解答23:生きのびる確率は?(21年8月後半出題)

 答え→ツボは100個、または101個

 まずはツボが1個、そこに白玉100個・黒玉100個を入れる場合を考え、そこで死刑になる確率(黒玉をひく確率)を考えてみます。確率は「そのツボを選ぶ確率×そこから黒玉をひく確率」を計算し、それをすべてのツボ分足します。

ツボ1個の場合
ツボの名称 白玉 黒玉 そのツボをひく確率 各ツボから黒玉をひく確率 黒玉をひく(死刑となる)全体確率
ツボ1 100 100 1 0.5 0.5(50%)

 次にツボを1個ずつ増やして2個の場合を考えてみます。しかし各ツボに白玉50個・黒玉50個を同じように入れたのでは、次のように死刑の確率は0.5のままで変わりません。

ツボ2個の場合
ツボの名称 白玉 黒玉 そのツボをひく確率 各ツボから黒玉をひく確率 黒玉をひく(死刑となる)全体確率
ツボ1 50 50 0.5 0.5 0.25+0.25=0.5(50%)
ツボ2 50 50 0.5 0.5

 有利にするには次のように「白玉のみ」の入ったツボをつくることが必要です。こうすることによって、もし王様がツボ1を引いた時点で「よっしゃ!!」となるからです。 

ツボ2個の場合
ツボの名称 白玉 黒玉 そのツボをひく確率 各ツボから黒玉をひく確率 黒玉をひく(死刑となる)全体確率
ツボ1 1 0 0.5 0 0.2513(約25%)
ツボ2 99 100 0.5 0.5025

 このようにツボをどんどん増やしていき、そのツボのうちほとんどを「白玉のみ」で埋めてしまえば、死刑の確率はどんどん減っていきます。例えばツボが10個の場合を考えてみましょう。

ツボ10個の場合
ツボの名称 白玉 黒玉 そのツボをひく確率 各ツボから黒玉をひく確率 黒玉をひく(死刑となる)全体確率
ツボ1 1 0 0.1 0 0.0524(約5%)
ツボ2 1 0 0.1 0
ツボ3 1 0 0.1 0
ツボ4 1 0 0.1 0
ツボ5 1 0 0.1 0
ツボ6 1 0 0.1 0
ツボ7 1 0 0.1 0
ツボ8 1 0 0.1 0
ツボ9 1 0 0.1 0
ツボ10 91 100 0.1 0.5236

 ではどんどんツボを増やしていけばいいのかというと、そうでもありません。
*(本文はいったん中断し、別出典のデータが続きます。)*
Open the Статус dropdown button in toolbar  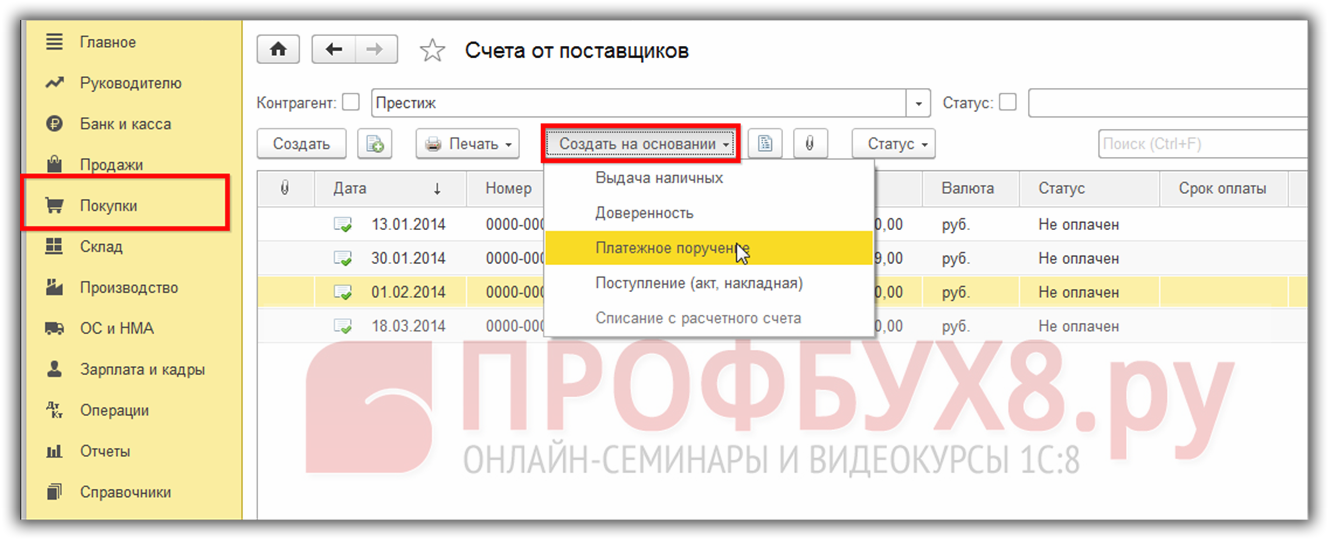tap(893, 144)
ツボは100個または101個の時が死刑の確率はもっとも減ります。ちなみにツボが100個の時を考えてみましょう。この場合、ツボ1〜ツボ99までのどれかを選んでくれた時点で「無罪放免」が決定します。ただし、ツボ100を選ばれてしまうとほぼ死刑が確定してしまいますが、その確率は1%ですから…  

ツボ100個の場合
ツボの名称 白玉 黒玉 そのツボをひく確率 各ツボから黒玉をひく確率 黒玉をひく(死刑となる)全体確率
ツボ1 1 0 0.01 0 0.0099(約1%)
ツボ2 1 0 0.01 0
ツボ98 1 0 0.01 0
ツボ99 1 0 0.01 0
ツボ100 1 100 0.01 0.9901

 ツボが101個でも計算上は同じ事なのですが、102個を越えると今度は「黒玉のみ」というツボができあがってしまい、死刑の確率は増えていってしまいます。そしてツボの数が200個になるとすべてのツボに200個の玉が1個ずつ入ることになり、再び死刑の確率はもとどおりの50%に戻ってしまいます。 

 まぁどれだけ確率を考えても、運が悪い人は死刑になってしまう、それが確率の「数学らしくない」ところなんですけどね。